'Falluuuuuuuuujaaaaaaaaaaahhhhhhhhh!' Basil’s voice trailed as he attempted a not-so-philharmonic rendition of Eruption's, ‘Illusion’ –then, a chart hit, in the eighties.
We all sat there, in the rear of the Volvo station wagon; what my mother’s cousin used to refer to as the ‘Monkeys' Stall’. We sat like monkeys, our folded elbows resting on our bent knees, rocking vigorously, to the music, while our parents discussed politics, in lowered voice tones.
'Fallujah Kabab', the same old sign would read.
‘They have Kabab for breakfast, these people!’
‘Will you stop making fun of these poor people! At least they eat to their hearts content! What do you have for breakfast, anyway?’ My mother’s stern voice silenced the chatter, but not long enough. Before too long, Basil was again singing, 'Falluuujaaaaaaaaaaaaaahhhhh!'
Every time, we planned one of those trips to the Habaniya Lake Resort, we passed by that sign. For the 8 or 80 years of travel ban during the Iraq-Iran War, that was our vacation ‘refuge’.
Fallujah was the funny part of the journey. There was nothing comical about the town.

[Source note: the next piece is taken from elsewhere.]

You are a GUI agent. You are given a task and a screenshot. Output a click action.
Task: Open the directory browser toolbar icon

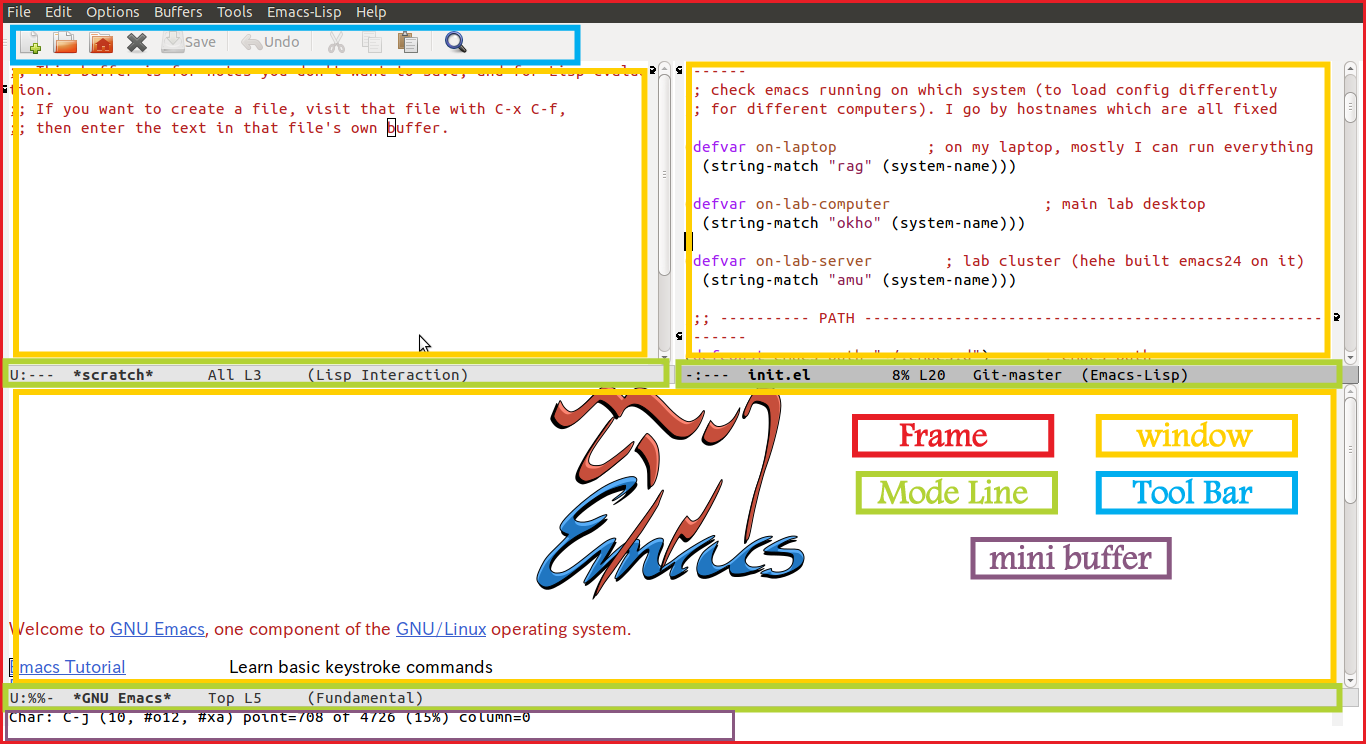point(101,43)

Yet, for teenagers from the more affluent areas of Baghdad, the simple people, and their simplistic ways came across as amusing.
There was one main street, where people thronged in and out, Dishdashas, and Safari suits alike. A few women in Abbayas would try and cross the lanes, in the relatively heavy traffic. Like the rest of the small towns scattered around Baghdad, the inhabitants stared on, as the Baghdad number plates whizzed past. Slowly, their car repair shops would begin to thrive.

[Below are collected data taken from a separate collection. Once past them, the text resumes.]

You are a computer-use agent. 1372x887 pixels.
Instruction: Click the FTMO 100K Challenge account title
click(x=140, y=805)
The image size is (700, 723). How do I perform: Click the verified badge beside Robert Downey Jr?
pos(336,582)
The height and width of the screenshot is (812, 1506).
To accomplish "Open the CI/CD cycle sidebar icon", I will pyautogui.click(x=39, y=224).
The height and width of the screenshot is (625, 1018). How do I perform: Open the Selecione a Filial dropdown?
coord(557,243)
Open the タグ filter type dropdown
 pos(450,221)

As we would pass more residential-looking areas, the garden walls rose high. This was all about Bedouin privacy...Children playing on the street would wave as we flew past. Some would point at our position in the back of the station wagon and it seemed they were almost giggling.

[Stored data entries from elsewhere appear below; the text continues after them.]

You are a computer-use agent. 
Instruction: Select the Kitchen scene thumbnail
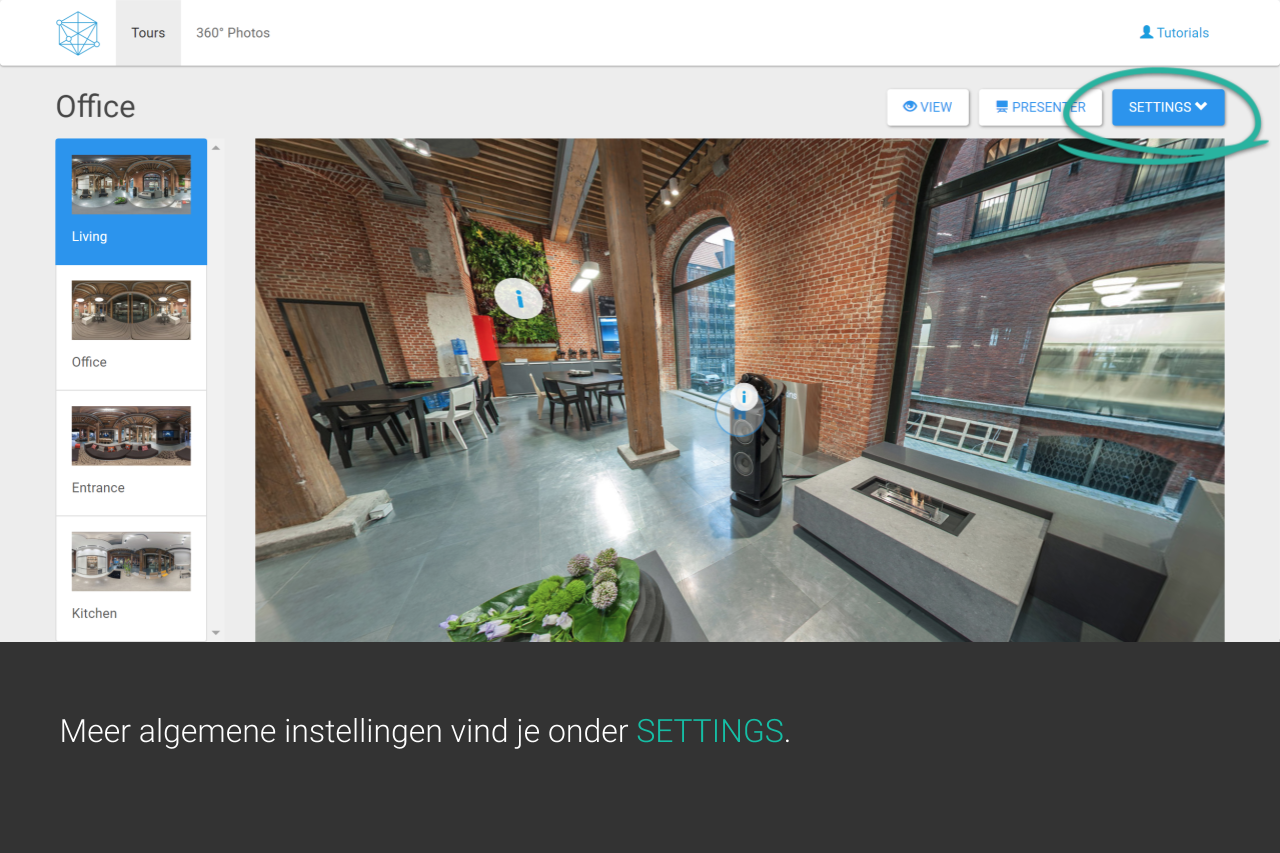coord(131,562)

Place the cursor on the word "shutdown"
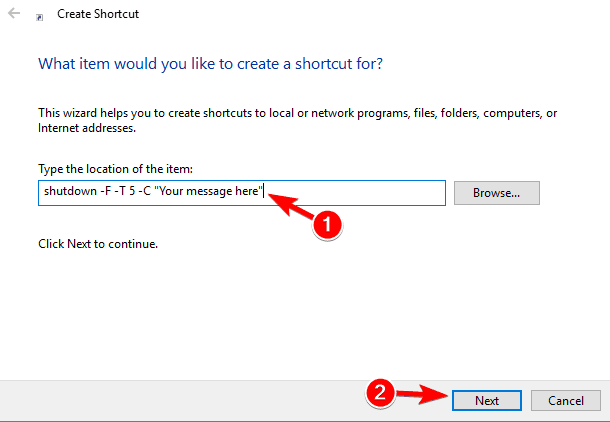(70, 191)
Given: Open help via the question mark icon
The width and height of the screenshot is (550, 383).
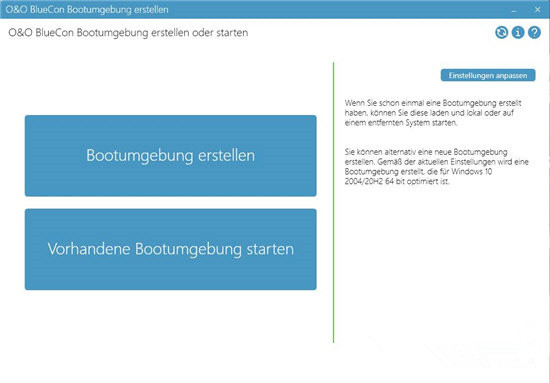Looking at the screenshot, I should [534, 33].
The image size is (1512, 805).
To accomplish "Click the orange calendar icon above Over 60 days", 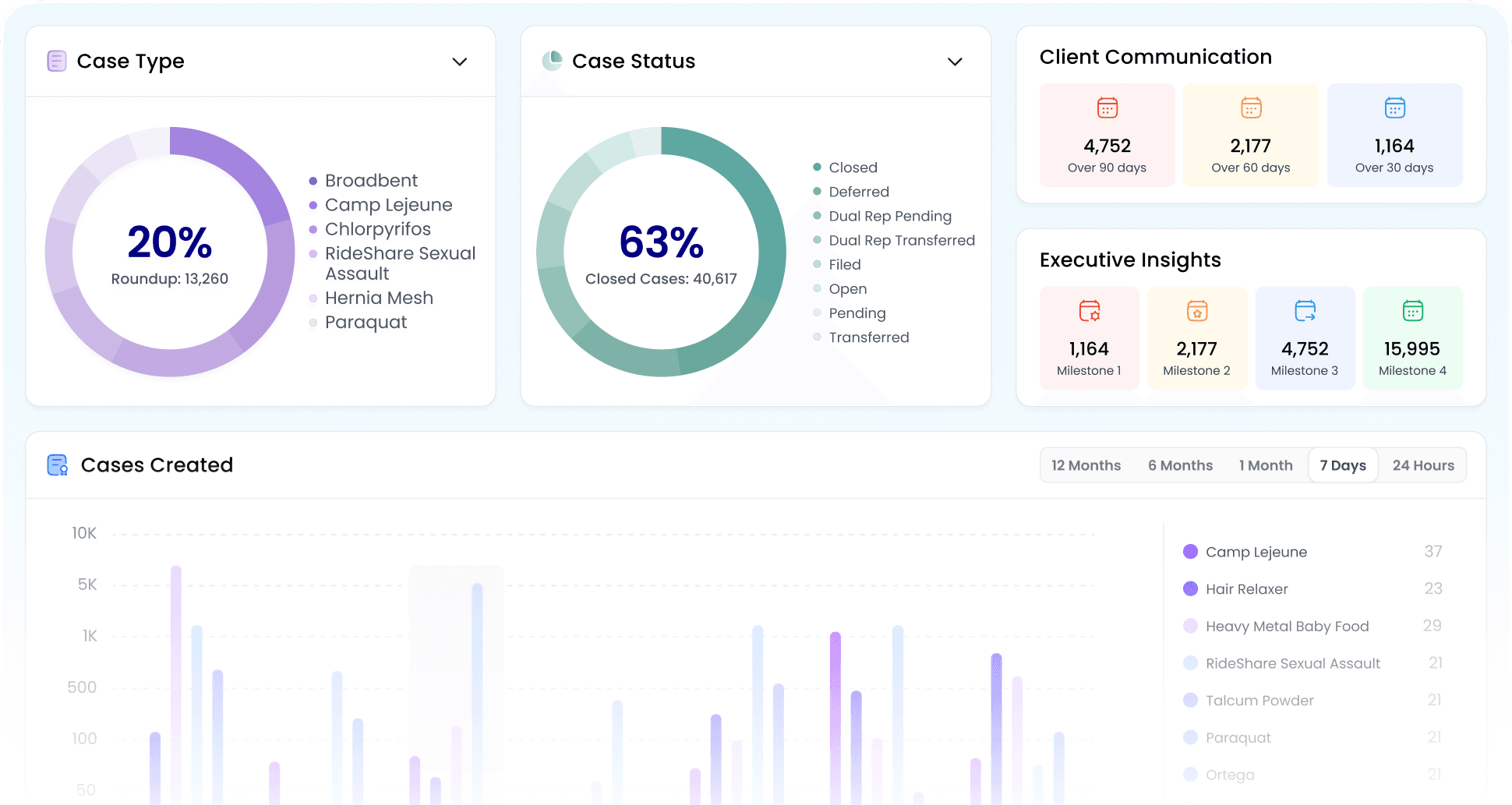I will coord(1251,108).
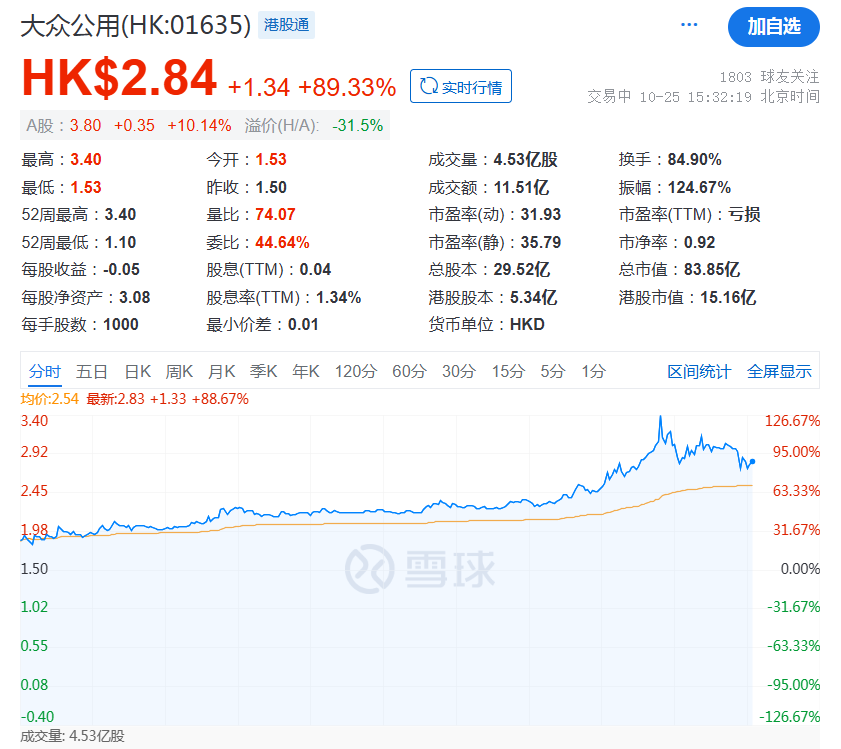Screen dimensions: 841x749
Task: Switch to the 年K chart tab
Action: click(x=305, y=371)
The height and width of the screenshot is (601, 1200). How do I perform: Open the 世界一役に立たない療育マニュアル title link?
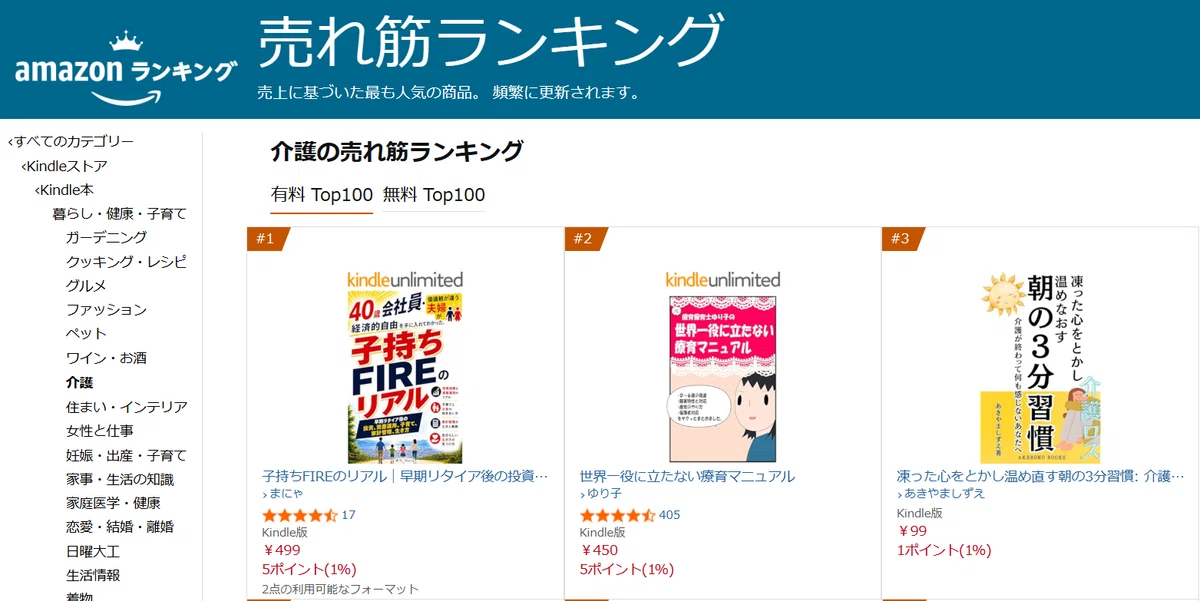pos(687,476)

Habaniya Lake was more serene than the military base that had caused it to be, as quiet as the graves of the British soldiers, in the less-trodden part of the base, soldiers that had fought to their deaths before the country gained its independence. That is, until you arrived within proximity of the lake resort, and the noise of Baathist brats began to rise. They even had their own VIP quarters where no one dared linger. Nobody knew where the invisible red line lay, until you saw someone in a khaki Safari suit, threatening your very existence, behind antiquated coal-black sunglasses.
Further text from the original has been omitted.